В середине помещения находился терминал – нечто вроде белой клавиатуры на тонкой ножке.

– Со временем его мыслительные процессы стали слишком сложными, он потерял способность общаться с нами иначе как с помощью компьютера, который обрабатывает информацию и максимально упрощает ее для нашего восприятия. Попробуем поздороваться.

Пальцы халла забегали по клавишам, сообщение ушло, и некоторое время ничего не происходило. Затем активировался маленький голографический проектор, синхронизированный с маленькими колонками, и над терминалом появилось схематичное лицо.

– Каос Магн?

– Кажется, мы привлекли его внимание. Здравствуй, Эл. Как поживаешь?

– Стагнация, – донеслось из колонок.

– Тебя все устраивает?

– Смирение.

– Понятно. Хочешь на свободу?

– Дефицит мотивации.

– Понятно. Кхм, надо бы растормошить твое сознание. Так вот, я тут затеял некоторое предприятие, и мне нужен головастый парень, который может обточить нюансы и тактику со стратегией. Никого головастее тебя я не знаю.

– Детали?

– Можно, однако я попросил бы отключить любые средства слежения, расположенные вокруг, а также исключить информацию из любых протоколов, доступных Корпорации. Ты же можешь это сделать?

– Перспективы?

– Ну, в перспективе ты получишь доступ к объективно неисчерпаемому ресурсу информации. Подчеркиваю, объективно неисчерпаемому.

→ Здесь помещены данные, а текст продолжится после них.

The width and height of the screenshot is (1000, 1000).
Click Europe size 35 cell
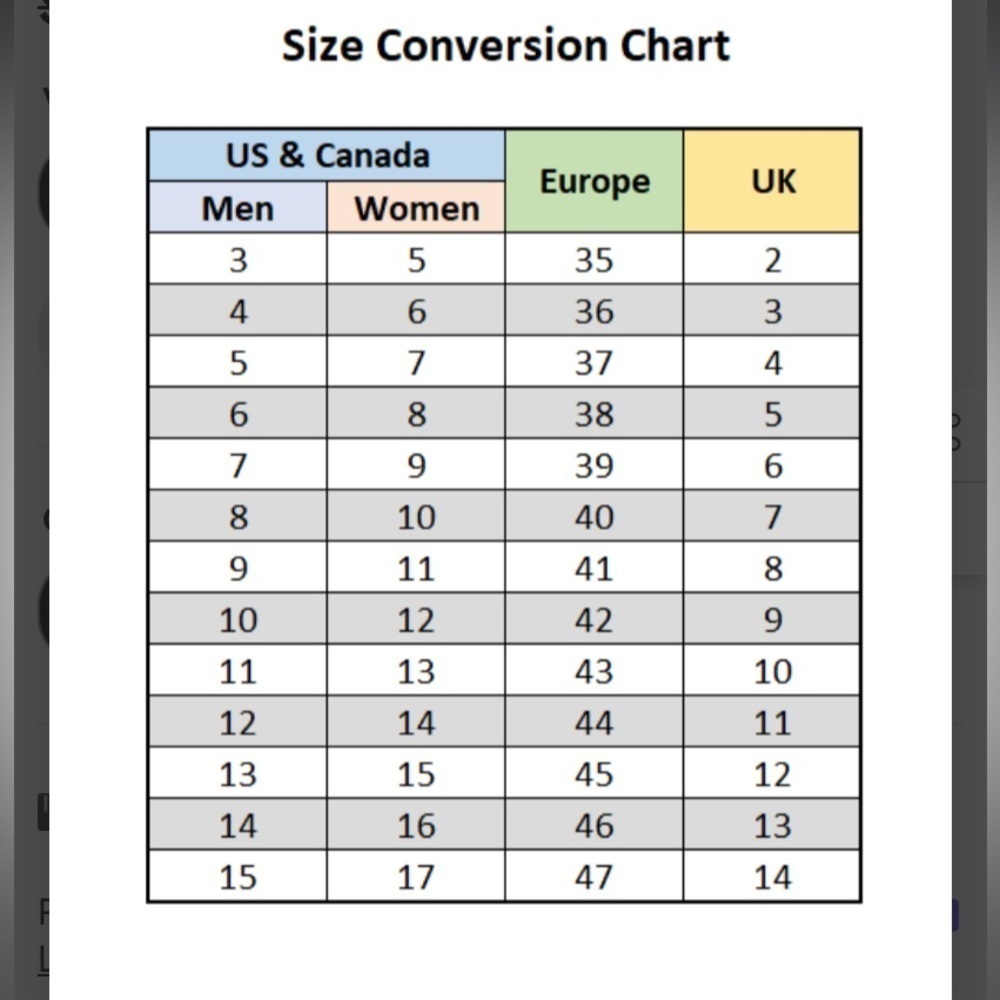point(594,259)
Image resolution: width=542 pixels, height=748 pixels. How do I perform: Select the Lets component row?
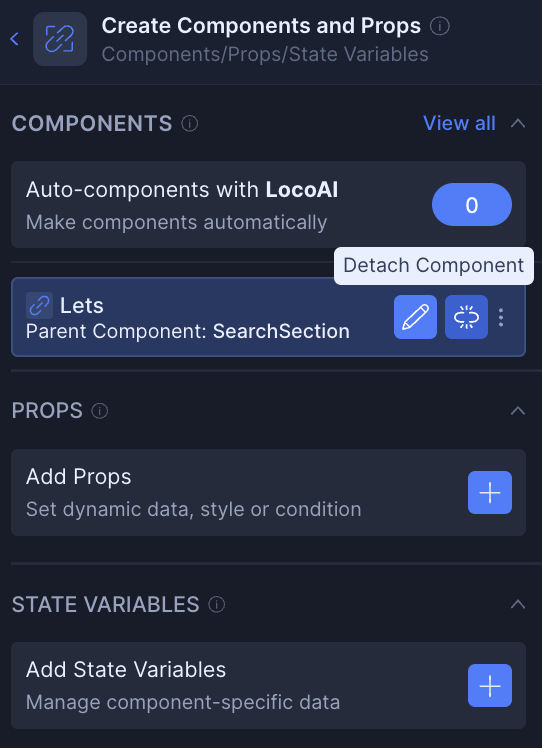[x=268, y=317]
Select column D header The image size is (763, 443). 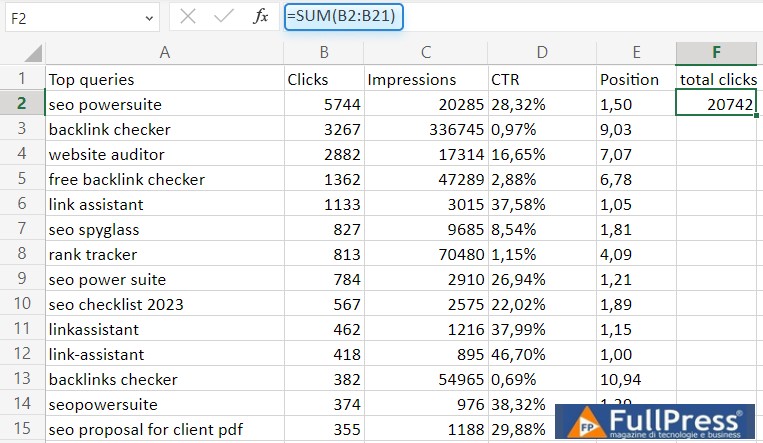click(541, 53)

Схематичное лицо пошло помехами.

– Системы наблюдения отключены.

– Отлично.

Следующую четверть часа Каос не спеша расписывал свое предприятие.

– …Таким образом, если ты мне поможешь, я навсегда решу твою проблему с нехваткой информации.

– Шанс на успех предприятия равен четырем процентам.

– Ух ты! Это обнадеживает! Отличное начало, Эл! Ну как, выйдешь из этого затхлого угла навстречу миру?

– Мнемовирус.

– Не волнуйся, у тебя будет достаточно информации для обработки, а еще я припас несколько тысяч йоттабайт совершенно свежей информации из отдаленных миров, чтобы тебе было чем перекусить в перерывах. Также у меня для тебя есть совершенно неповторимое задание: спроектировать сверхсложный техноартефакт, повторяющий технологии атланов времен расцвета империи. Тебе будет предоставлена вся информация, которой я обладаю, но она обрывочна, придется попотеть, собирая этот пазл. Уверен, что ты будешь в восторге. Прости, что тороплю, но ответ нам нужен как можно скорее.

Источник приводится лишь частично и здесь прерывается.